5 3) small volume basaltic eruptions produce scoria cones and lava flows, such as occur all over the western US in the Basin and Range extensional volcanic province and on the Colorado plateau from New Mexico as far west as eastern California (figures 8, 9 and 10 below). Scoria cones form from fire fountains of basaltic lavas caused by escape of gas from the magma, but basalts do not have enough gas to produce explosive eruptions. Figures 8-10 Small volume basaltic scoria cones and lava flows at Devils Throne on the north rim of the Grande canyon, near Flagstaff AZ south of the canyon, and in Dotsero, Colorado along I-70 just east of Glenwood canyon.

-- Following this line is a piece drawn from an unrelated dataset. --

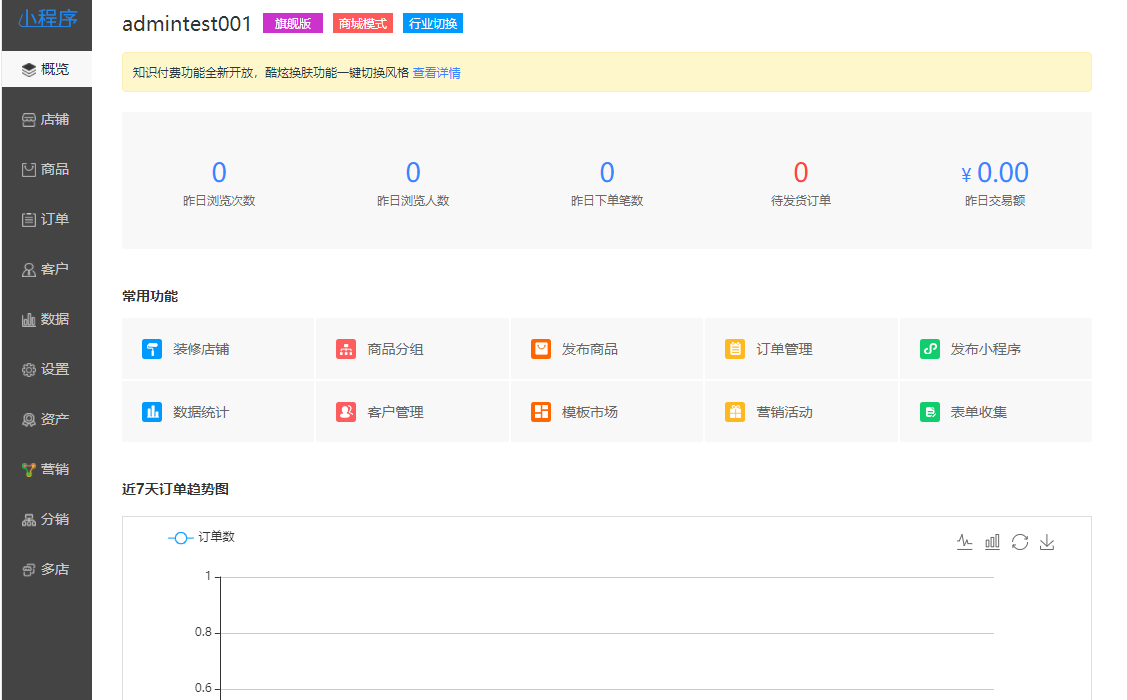Click the 发布小程序 green icon
This screenshot has width=1127, height=700.
tap(930, 349)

All these are very young geologically, all <5,000 years old, and form by extension and rifting.

6 Eruption of andesitic and rhyolitic magmas in subduction generated convergent plate boundary volcanic arcs, and/or in continental rifts and hot-spots where mantle derived basalts (see lecture #9 figures 1 and 4) interact with the continental crust and become andesites and rhyolites, form: 1) stratovolcanoes (figures 11-13), or composite volcanoes, which are steep sided because of the viscous nature of the cooler andesitic and rhyolitic magmas that are erupted in this tectonic environment Figures are three circum-pacific rim of fire stratovolcanoes (Mt Rainer in the Cascades, Mt Fuji in Japan and Mt Maca in the Chilean Andes) above subduction zones around the Pacific Ocean. Note there steep sides compared to shield volcanoes, due to the higher viscosity of the andesite magmas they erupt compared to basalts. All these volcanoes are potentially explosive like Mt St Helens or could form calderas like Crater Lake as described below.

7 2) Calderas, like Crater Lake in the Cascade mountains (figure 14) result when the tops of stratovolcanoes collapse into the empty space of a magma chamber after a large volume explosive eruption (figure 15). caldera formation depends on the volume of magma erupted. The Mt St Helens eruption of 1980, which erupted 1 km3 of magma (Figure 16), was not large enough to produce a caldera, only a summit crater (see Lecture #9), but the 79AD eruption of Vesuvius that covered Pompii (figure 17), the 1883 eruption of Krakatoa, the 1550 BC eruption of Santorini in the Mediterannean sea (figure 18) and the 4400 BC eruption of Mt Mazama to form Crater Lake (figure 15) were all large enough to generate calderas, and all have experienced subsequent eruptions now rebuilding their original stratovolcano forms.

8 Mt Vesuvius, Italy, is a stratovolcano inside the Somma Caldera the wall of which is the small bump on the left of Vesuvius. This caldera formed in the 79AD eruption that covered Pompii, and the new Vesuvius cone has been built up since then. This volcano results from the subduction of Mediterranean oceanic crust below Italy due to the northward drift of Africa, the same process that has generated the Alps mountains. Santorini, a caldera in the Greek islands, formed by a large eruption at about 1550 BC. Like Krakatoa, the collapse of the volcano must have caused tidal waves as water entered the caldera, as well as tephra falls all over the eastern Mediterranean area. This eruption has been related to the myth of the disappearance of Altlantis. Note the new volcanic island forming in the center of the caldera over the last 3500 years.